Micalizzi gioca tutte le sue carte nello spazio di un’immediata riconoscibilità delle fonti di ispirazione della sua musica. Il nucleo del suo discorso musicale è imposto al proprio ascoltatore con la nuda evidenza di un dato incontrovertibile. Non occorre andare molto avanti nell’ascolto per comprendere il valore e il significato della sua musica : tutto il discorso è già implicito nelle prime battute. Tutto si basa su poche fulminee idee sonore che divengono la spina dorsale dell’intera composizione secondo un processo che è più reiterativo che elaborativo.
In Non c’è due senza quattro a trionfare nel delinearsi mai scontato del percorso musicale è soprattutto l’anima dell’arrangiatore. Il tema fondamentale, invariato nella sua struttura, viene così piegato, in corso d’opera, a differenti stili ed umori.
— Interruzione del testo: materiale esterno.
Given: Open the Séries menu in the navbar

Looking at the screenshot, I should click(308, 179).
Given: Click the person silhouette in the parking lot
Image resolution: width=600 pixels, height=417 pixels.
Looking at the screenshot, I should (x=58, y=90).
Ecco allora che il Double Trouble theme si piega ai ritmi calienti di una bossanova (track 4) o si scatena nella ballabilità di una salsa (track 8) o, infine, ritrova una vocazione jazz (genere molto amato dall’autore) nella traccia 6, per inciso la più bella di tutto lo score.
Un CD, nel complesso, sicuramente più interessante della pellicola per la quale queste musiche erano state composte.